Look at this if you don’t what a UROP is: https://mitadmissions.org/discover/the-mit-education/undergraduate-research/.
On the MIT application, as many of you know, you are asked to talk about a program that interests you. If you’ve read my other posts than you know that I love video games and making video games, so naturally I wanted to eventually work with MIT’s Game Lab. I thought that I would have to work up to it. It barely crossed my mind first semester. And yet, one day in a December, an email showed up in my inbox from the Game Lab. A UROP! That I was under-qualified for? Let’s see the relevant skills:
- Unity: ❌
- C#: 👍
- Developing for VR headsets: ❌
- Developing for touchscreens: 🤢
- 3D modeling and animation: ❌
- 2D illustration and graphic design: ❌
- User interface design: 🤢
- Github: 👍
- Working in teams: ❌
2/9 (well, more like 2/7 since 5 & 6 are more design orientated). Good! Perfect!! Great!!! So, I applied. And I had a interview. And I showed a game I made two years ago. One that I had to design a user interface for and develop for touchscreens (see emoticons above). Literally the user interface didn’t scale for different phone models, so when I showed it off on my new phone everything was very small and hard to tap. I was way past embarrassed. And then they hired me!

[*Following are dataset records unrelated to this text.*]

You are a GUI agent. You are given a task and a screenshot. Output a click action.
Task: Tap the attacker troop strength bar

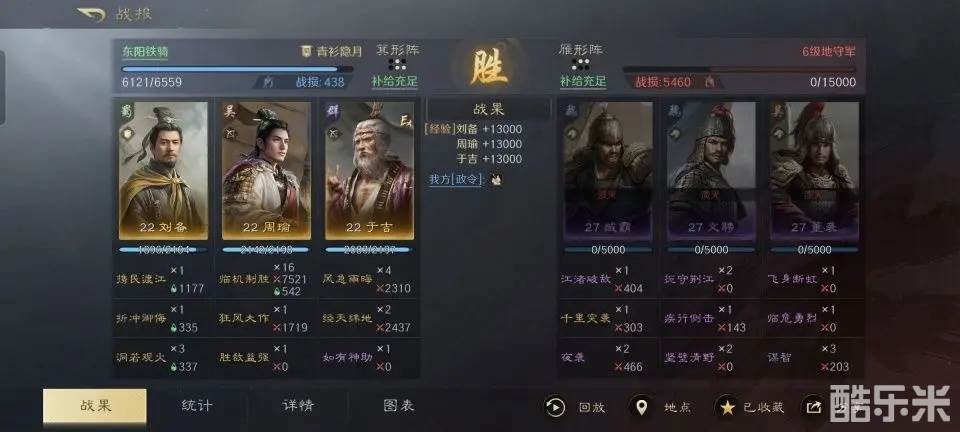(x=238, y=69)
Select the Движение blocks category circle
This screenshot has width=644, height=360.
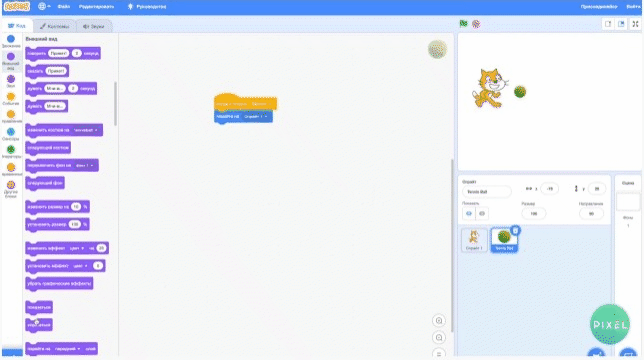(11, 39)
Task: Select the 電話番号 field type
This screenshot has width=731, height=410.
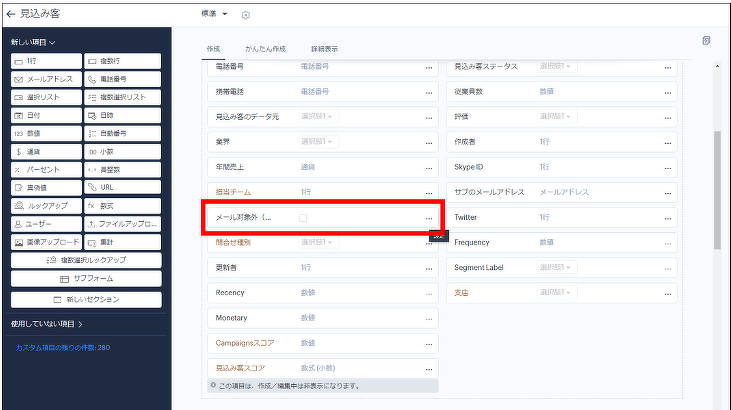Action: (x=123, y=79)
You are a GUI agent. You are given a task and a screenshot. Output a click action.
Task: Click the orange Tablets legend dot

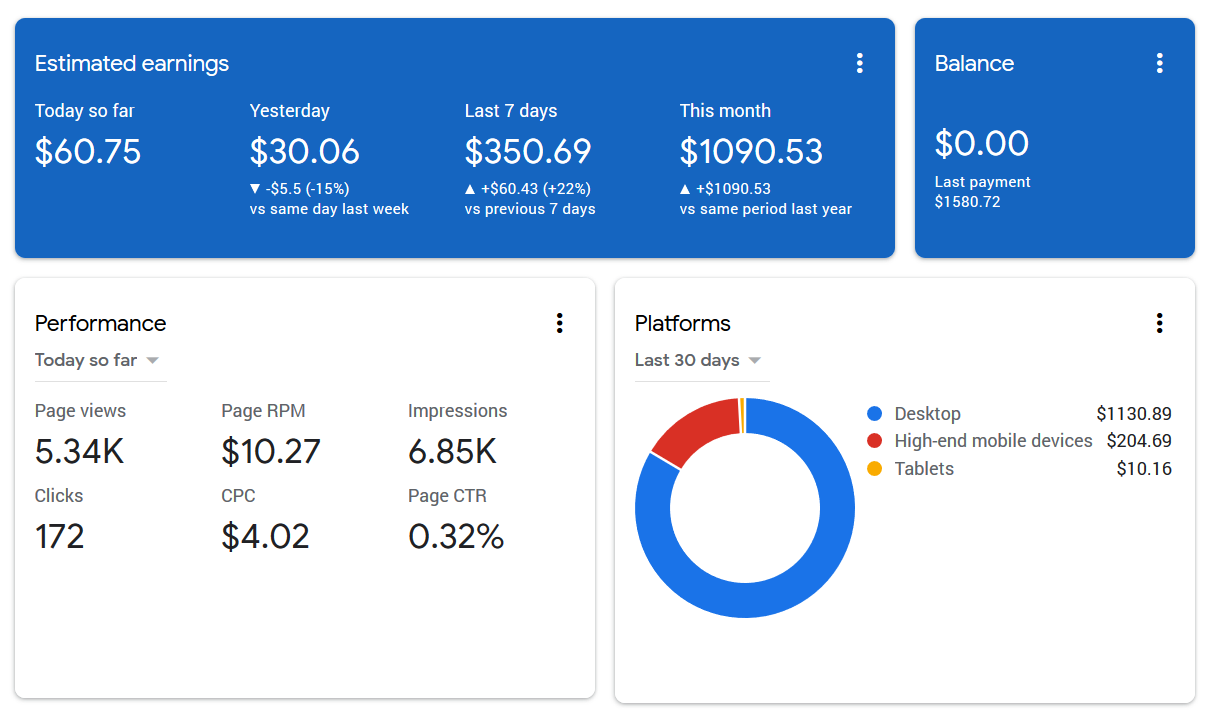(x=875, y=469)
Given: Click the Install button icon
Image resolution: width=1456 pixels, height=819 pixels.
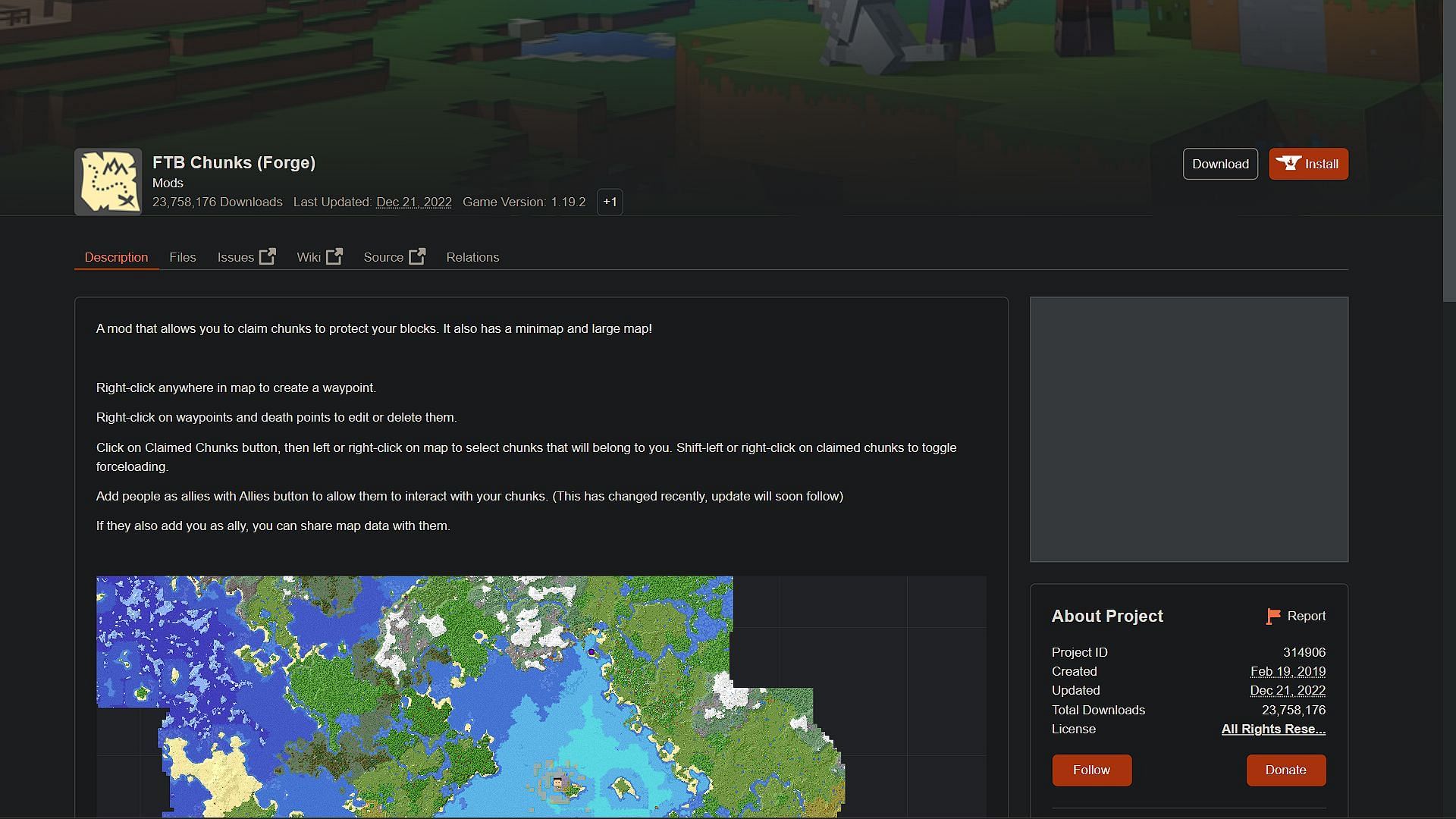Looking at the screenshot, I should coord(1289,163).
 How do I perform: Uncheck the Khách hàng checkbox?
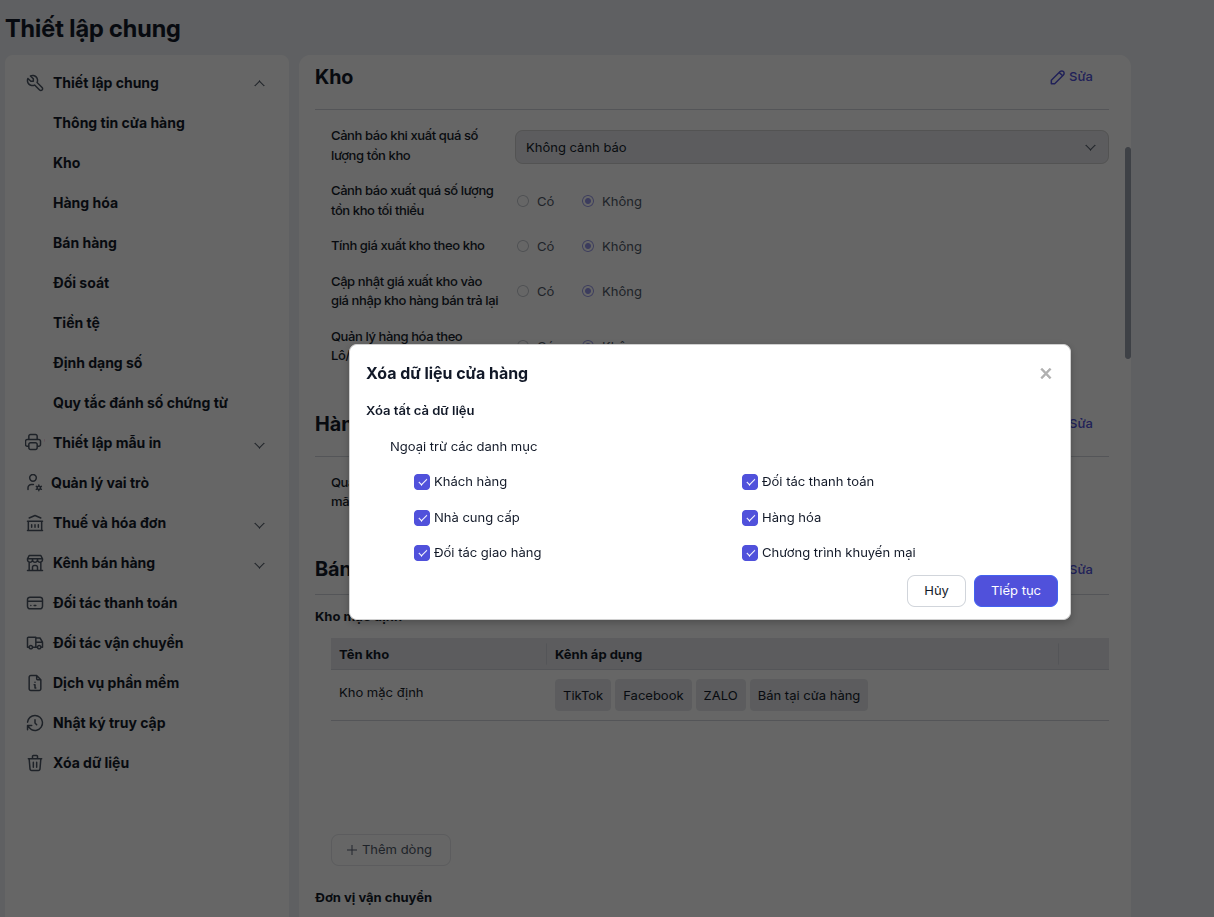point(422,482)
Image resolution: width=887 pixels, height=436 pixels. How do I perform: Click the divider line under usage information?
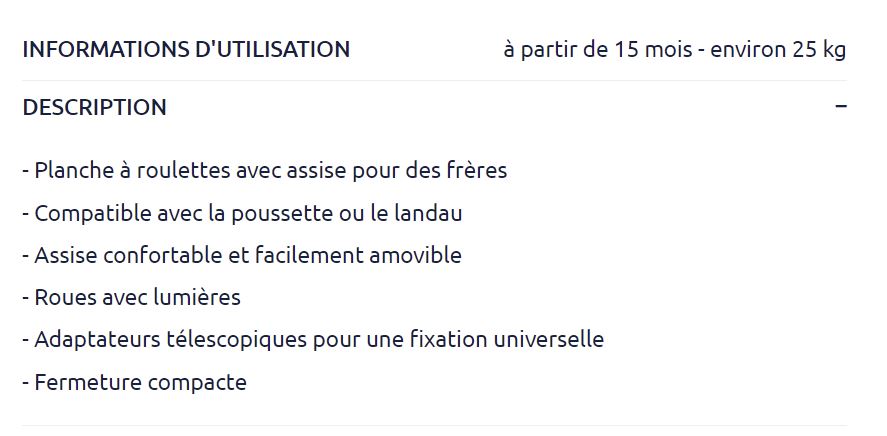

The position is quite interesting. You can read details about the project here, but let me TL;DR it: basically we are trying to integrate VR tech into high school classrooms. In this game, one person uses the VR headset to navigate a cell in a first person view, while a second person uses a tablet to highlight different organelles of the cell. This is still very much a work in progress, but we have a lot of cool stuff to show off in the near future.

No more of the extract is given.